═══ Document
Published 9 May 2010
News Review
877th article




Michael at Lewtrenchard Manor with Jason Hornbuckle, left, and other staff members (Gerladine Lynton-Edwards)

I hate chef's tables. That's where you're seated in some gloomy room that wouldn't be good enough to store dead cats. Even worse, you're faced with TV screens exhibiting kitchen staff at work. Who needs that?

I was shown the most ghastly chef's table ever at an otherwise splendid hotel, Lewtrenchard Manor in Devon. Jason Hornbuckle, chef and general manager of this beautiful Jacobean mansion, pointed with pride to a long, narrow table facing three TV screens. You could talk to only the people on your immediate left and right.

Jason intended to tell us, from his personal TV, what we were being served. Please, just shut up, Jason, stay in the kitchen and dish it out. Preferably at great speed. This, to his credit, is what he did.

After we were re-seated in a marvellous panelled room with leaded windows (seen in the background of this week's lovely evening photo), the set dinner flowed like a torrent. Artichoke with sautéed scallops, sea bass with curry, venison with liquorice sauce, rhubarb fool, hot chocolate tart, coffee and home-made fudge all came at the speed of an express train. Possibly influenced by my presence and that of the hotel's owner, Andrew Davis.

Andrew specialises in country house hotels. They remain extremely un-centralised. Each has real, welcoming character and an individual atmosphere.

Unfortunately, the bread, which I was assured was made every day, didn't get to me. Nor did the water.

"They didn't serve me the water; now they're not serving me bread," I complained.

Andrew said, "Geraldine needs a Nobel prize. I'm going to model myself on you in future."

His assistant, Sarah, remarked, "He'll never complain about me again." Andrew, the most politically incorrect person ever, does a double act with the prim Sarah that is hilarious. They'd have been a wow closing the first half of the variety bill at the old Chiswick Empire.

In an hour we'd had six triumphant courses, the only dud being a caramelised orange and cardamom ice cream. Geraldine loved it. Andrew and I had ours replaced with vanilla. I don't think chefs should be too clever with ice cream.

Andrew, who has dozens of hotels, including Cliveden, Sharrow Bay and the magnificent Chateau de Bagnols near Lyon, started out as a property developer, converting old mansions into flats. He bought the Mount Somerset hotel in Devon and went there to close it when the phone rang. It was the Yves Saint Laurent company booking a large group in for £20,000. Andrew thought: I'll have the £20,000 and keep it open another week. Thus he got into hotels and thus I fled from the chef's table in a room absurdly named the Purple Carrot.
══════
═══ Listed entries
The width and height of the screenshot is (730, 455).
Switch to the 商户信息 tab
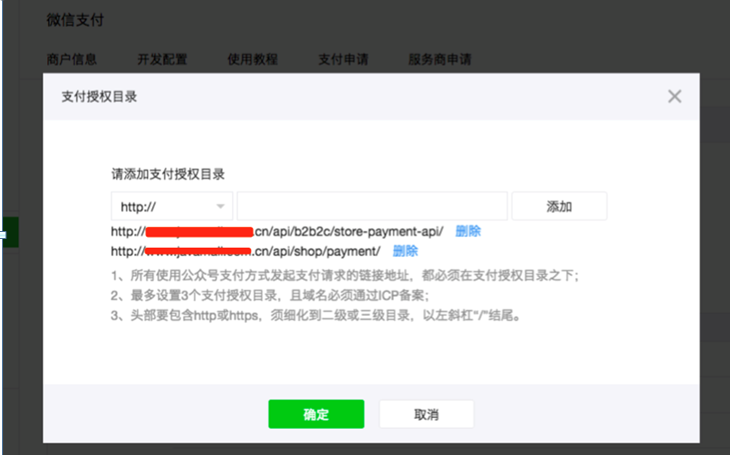click(74, 58)
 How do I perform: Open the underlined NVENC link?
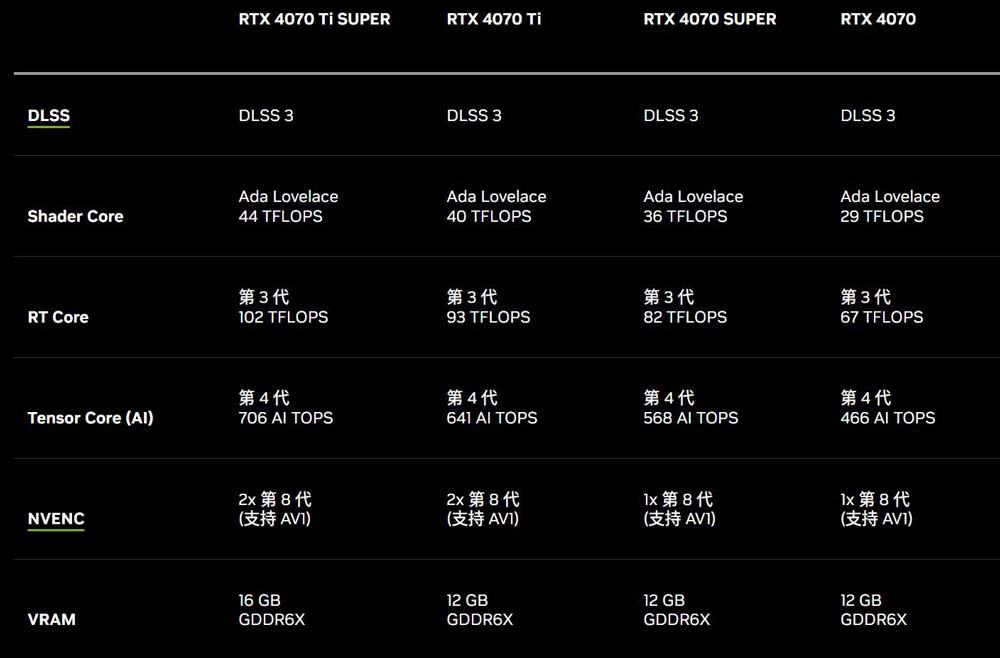[x=55, y=519]
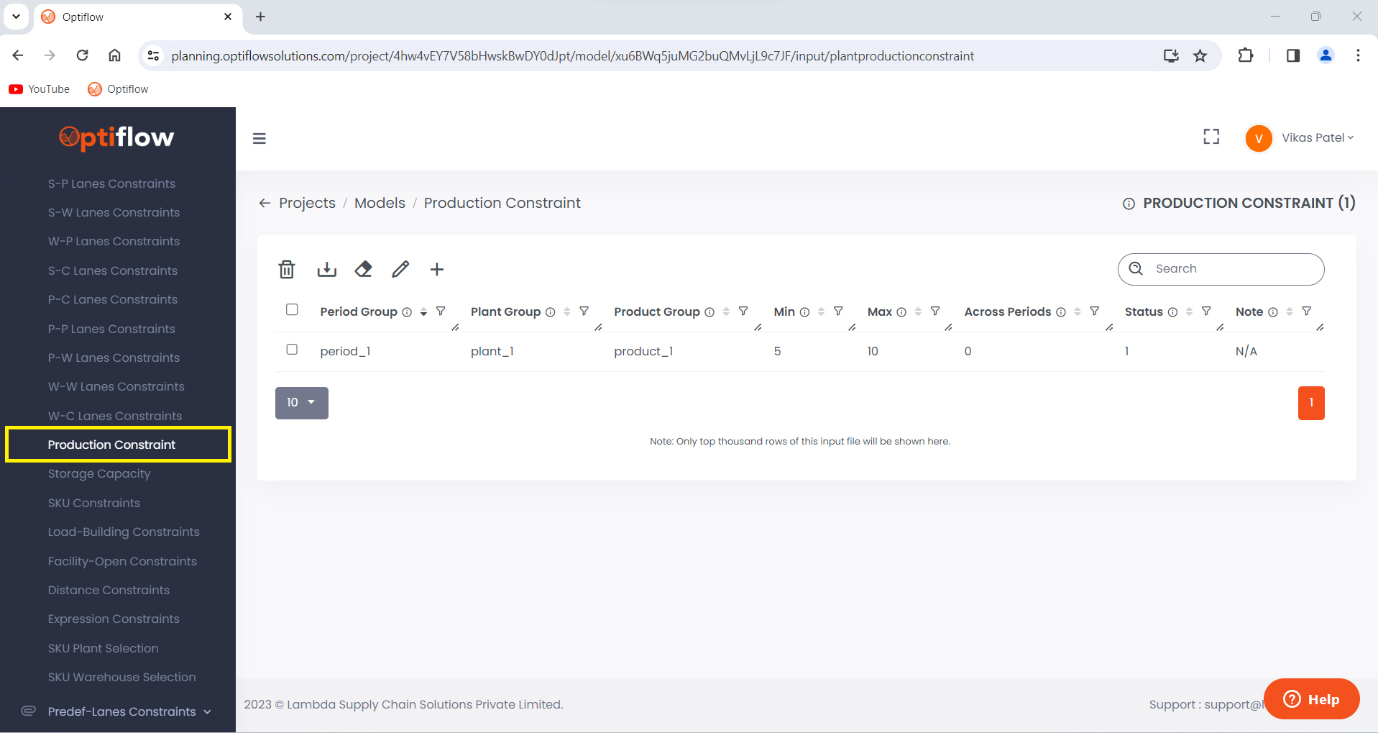
Task: Open the rows-per-page dropdown showing 10
Action: (x=301, y=402)
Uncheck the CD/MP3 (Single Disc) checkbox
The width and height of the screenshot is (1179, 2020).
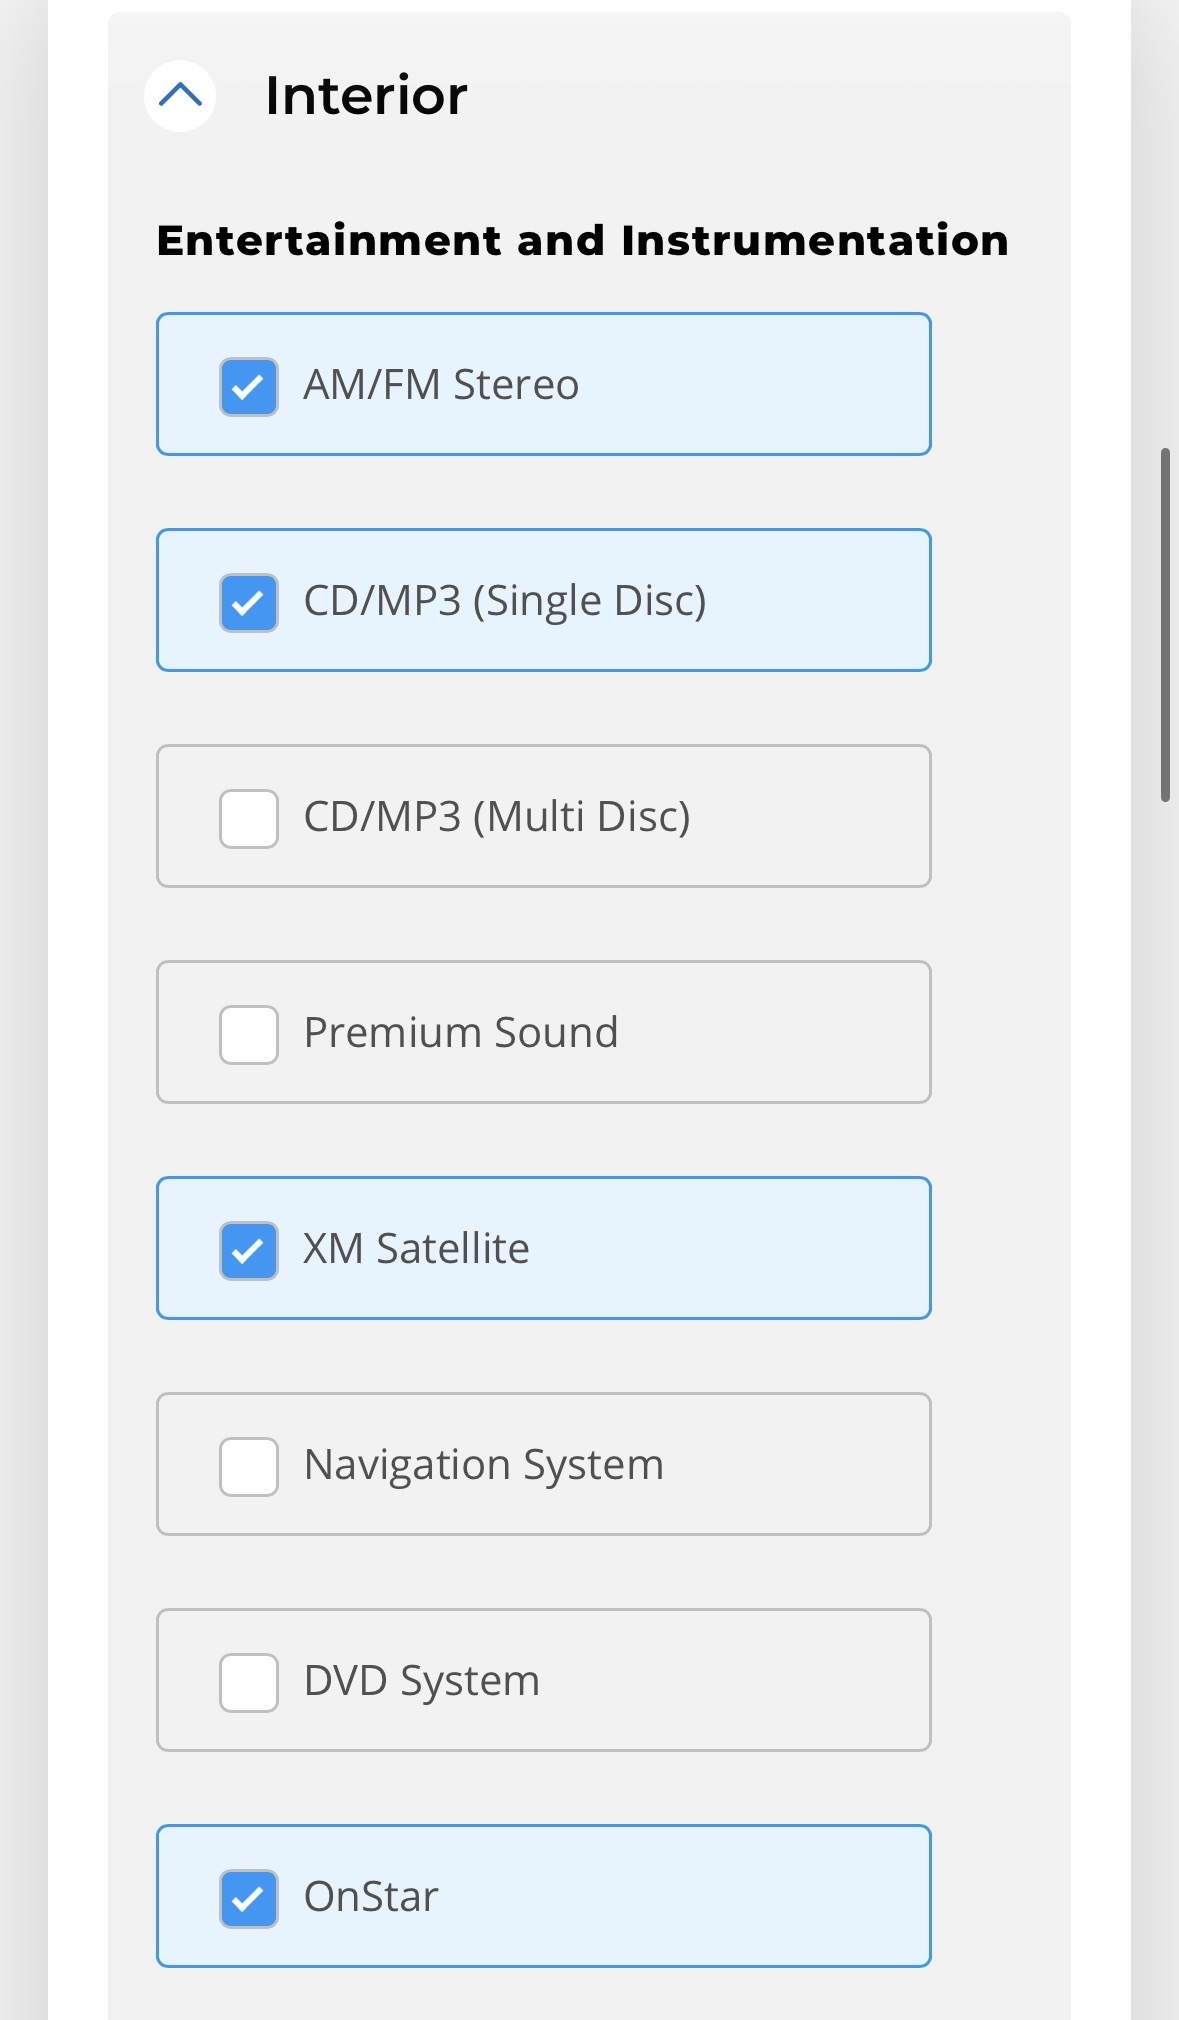249,602
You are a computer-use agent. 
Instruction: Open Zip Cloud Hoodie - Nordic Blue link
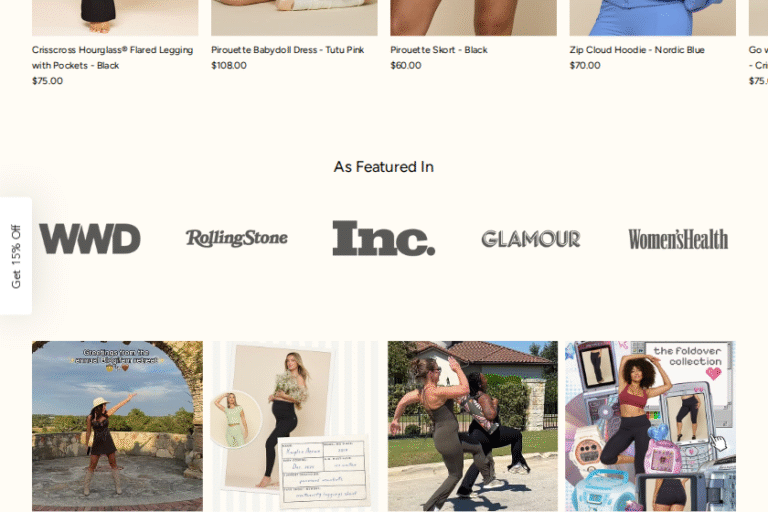pos(637,49)
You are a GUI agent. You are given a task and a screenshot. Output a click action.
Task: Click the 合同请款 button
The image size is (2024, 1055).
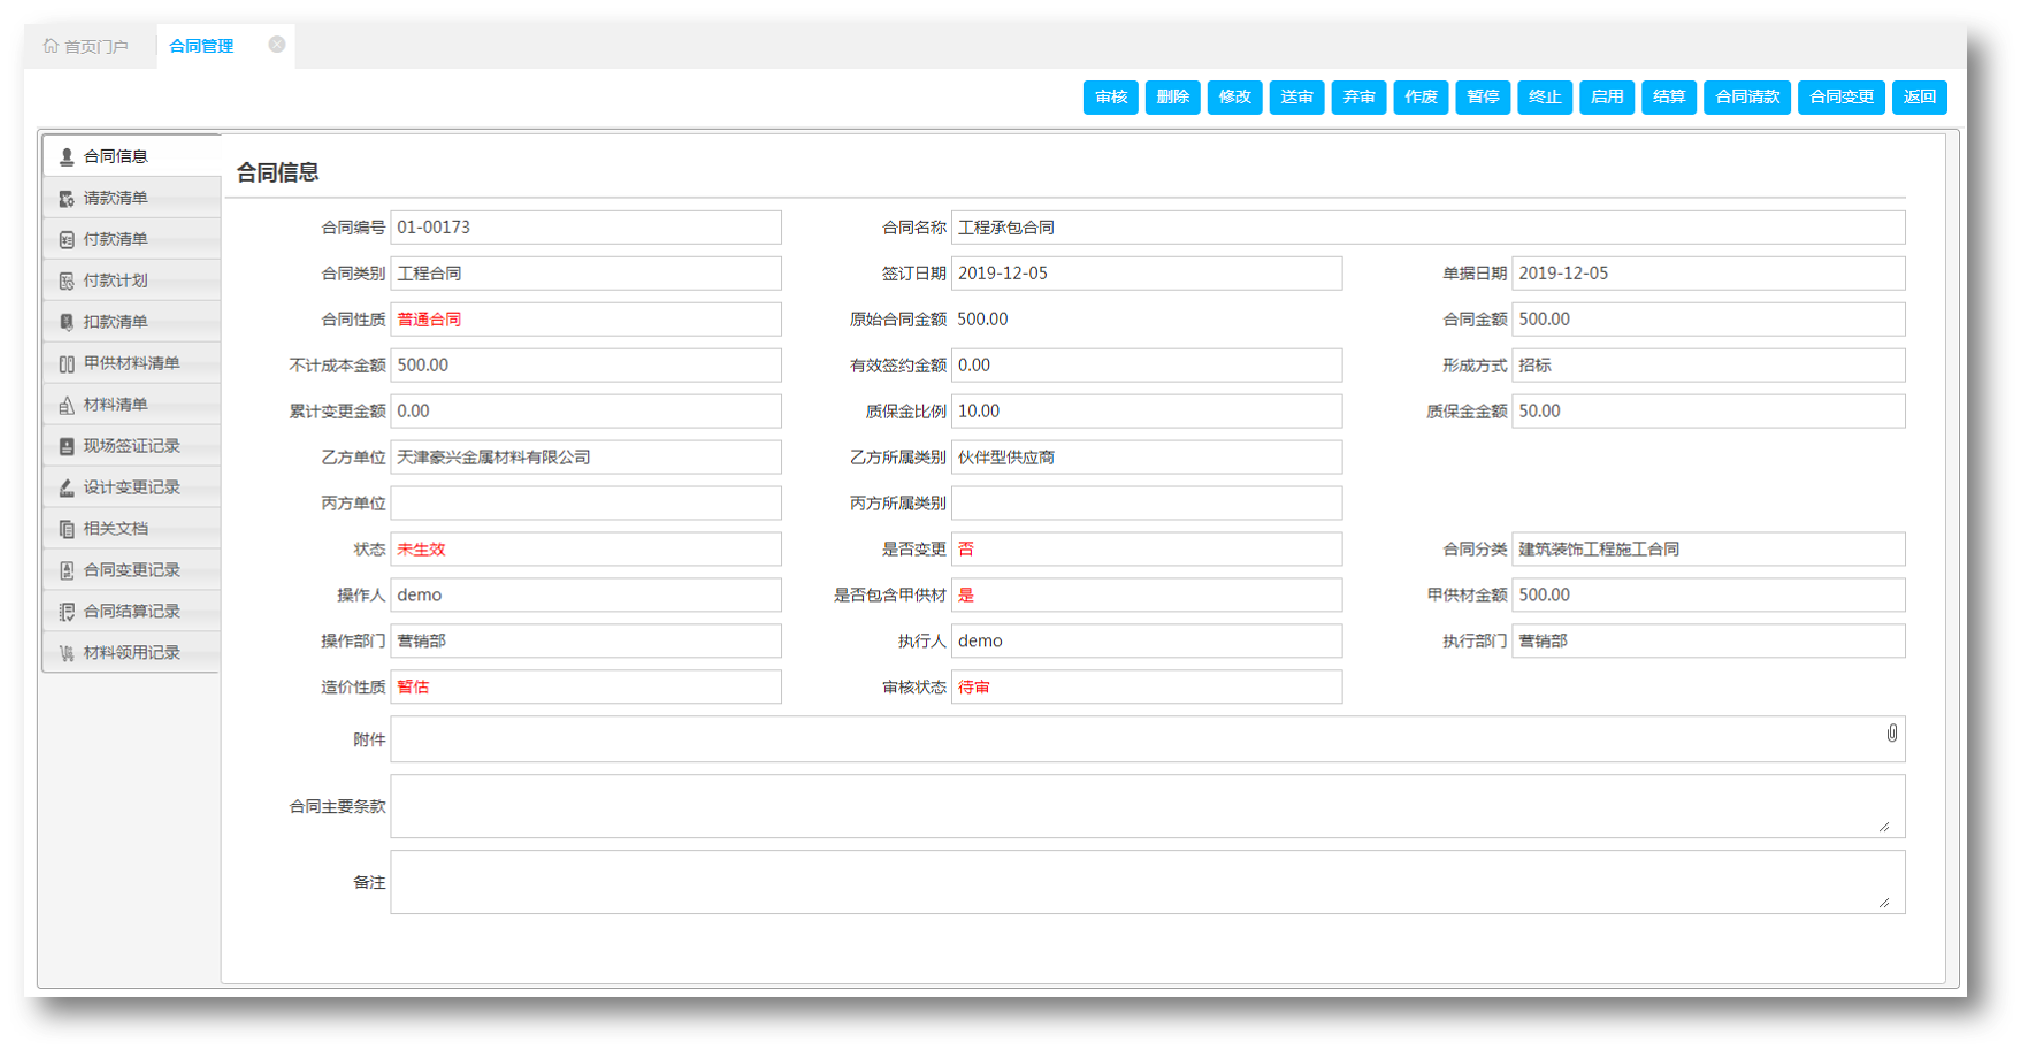1747,97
══════
Exercise requirements:
• a. In the Lewtrenchard Manor review, quote the passage between "I was shown" and "left and right.", inclusive.
• b. According to the Lewtrenchard Manor review, how did Andrew Davis come to get into hotels?

Solutions to the tasks:
• a.
I was shown the most ghastly chef's table ever at an otherwise splendid hotel, Lewtrenchard Manor in Devon. Jason Hornbuckle, chef and general manager of this beautiful Jacobean mansion, pointed with pride to a long, narrow table facing three TV screens. You could talk to only the people on your immediate left and right.

• b. He went to the Mount Somerset hotel in Devon to close it. Then the Yves Saint Laurent company phoned to book a large group for £20,000. He decided to take the £20,000 and keep the hotel open another week, and that is how he got into hotels.